*** Opening SUPPLIED DATA ***

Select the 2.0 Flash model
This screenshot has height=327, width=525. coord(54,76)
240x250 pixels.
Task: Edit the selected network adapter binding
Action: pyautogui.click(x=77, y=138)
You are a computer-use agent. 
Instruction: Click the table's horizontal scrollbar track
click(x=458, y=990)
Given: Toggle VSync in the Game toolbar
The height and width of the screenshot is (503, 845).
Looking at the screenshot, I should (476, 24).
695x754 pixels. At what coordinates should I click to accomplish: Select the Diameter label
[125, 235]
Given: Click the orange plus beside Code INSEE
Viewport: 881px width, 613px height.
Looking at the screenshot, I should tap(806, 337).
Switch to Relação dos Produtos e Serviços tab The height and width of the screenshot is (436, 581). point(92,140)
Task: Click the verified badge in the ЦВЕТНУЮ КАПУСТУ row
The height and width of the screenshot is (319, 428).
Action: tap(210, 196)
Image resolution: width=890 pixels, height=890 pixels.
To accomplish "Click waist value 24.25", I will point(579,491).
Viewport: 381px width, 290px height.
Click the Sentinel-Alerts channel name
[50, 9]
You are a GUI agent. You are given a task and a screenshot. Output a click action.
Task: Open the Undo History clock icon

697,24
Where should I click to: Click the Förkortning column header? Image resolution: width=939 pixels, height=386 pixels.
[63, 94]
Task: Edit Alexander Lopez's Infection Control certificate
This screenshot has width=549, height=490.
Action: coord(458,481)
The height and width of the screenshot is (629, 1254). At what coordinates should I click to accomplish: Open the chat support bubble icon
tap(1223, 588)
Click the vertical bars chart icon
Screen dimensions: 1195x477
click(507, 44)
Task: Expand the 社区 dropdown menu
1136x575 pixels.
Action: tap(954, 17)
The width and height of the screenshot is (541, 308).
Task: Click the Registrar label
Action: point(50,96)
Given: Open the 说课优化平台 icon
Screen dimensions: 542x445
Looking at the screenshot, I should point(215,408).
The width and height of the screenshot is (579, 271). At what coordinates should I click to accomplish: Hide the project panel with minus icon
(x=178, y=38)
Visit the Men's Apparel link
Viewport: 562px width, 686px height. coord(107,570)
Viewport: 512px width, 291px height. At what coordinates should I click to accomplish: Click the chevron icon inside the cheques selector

*** Closing SUPPLIED DATA ***

WORK REQUEST
Reproduce every line from the preceding data in which the word "agent" can be found.

ANSWER SPACE
You are a computer-use agent. 
You are a GUI agent. You are given a task and a screenshot. Output a click action.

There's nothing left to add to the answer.